We have separate clean rooms for liquid and powder media manufacturing. We establish and maintain suitable facility and equipment controls. This includes clean room design and environmental controls.
External quality control testing is performed in qualified laboratories using validated or qualified methods.
Raw Material Management
Control of raw materials is absolutely critical to our company and Quality Management System. Ensuring that we have full traceability of our raw materials back to the manufacturer provides additional confidence that our customers are receiving high quality and consistent finished product. The development of specifications, part numbers and lot numbers for all critical materials, subassemblies and finished product further ensures full traceability.
Quality system documentation is controlled using a software platform that is 21 CFR Part 11 compliant, ensuring that the documentation is created, reviewed, and approved by the appropriate parties, with only the most current versions available for use. Production processes are executed by trained personnel using approved protocols and reports. Batch records are created for each lot manufactured and are reviewed by the quality unit before being dispositioned.
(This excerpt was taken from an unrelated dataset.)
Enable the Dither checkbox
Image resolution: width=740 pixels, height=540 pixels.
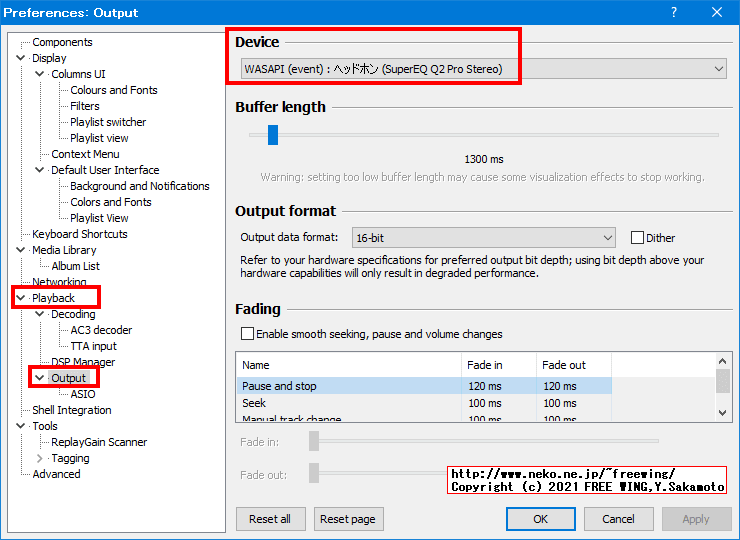[637, 238]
We oversee our records to ensure that they provide historical accounting that is accurate, legible, and readily available as needed, including during audits.
Equipment and Process Control
Critical equipment goes through standard IQ/OQ/PQ procedures with quality oversight. Preventive maintenance and calibration schedules are maintained for all critical equipment. Secondary monitoring systems with real-time and automated alert systems have been installed for cold storage equipment
Production processes are validated with approved protocols and reports.
The quality and consistency of our product begins with the oversight and initial qualification of critical suppliers, as well as ongoing monitoring of supplier performance. Nucleus Biologics develops quality agreements with our critical suppliers as deemed necessary. Our quality unit actively partners with suppliers to ensure the resolution of supplier nonconformance.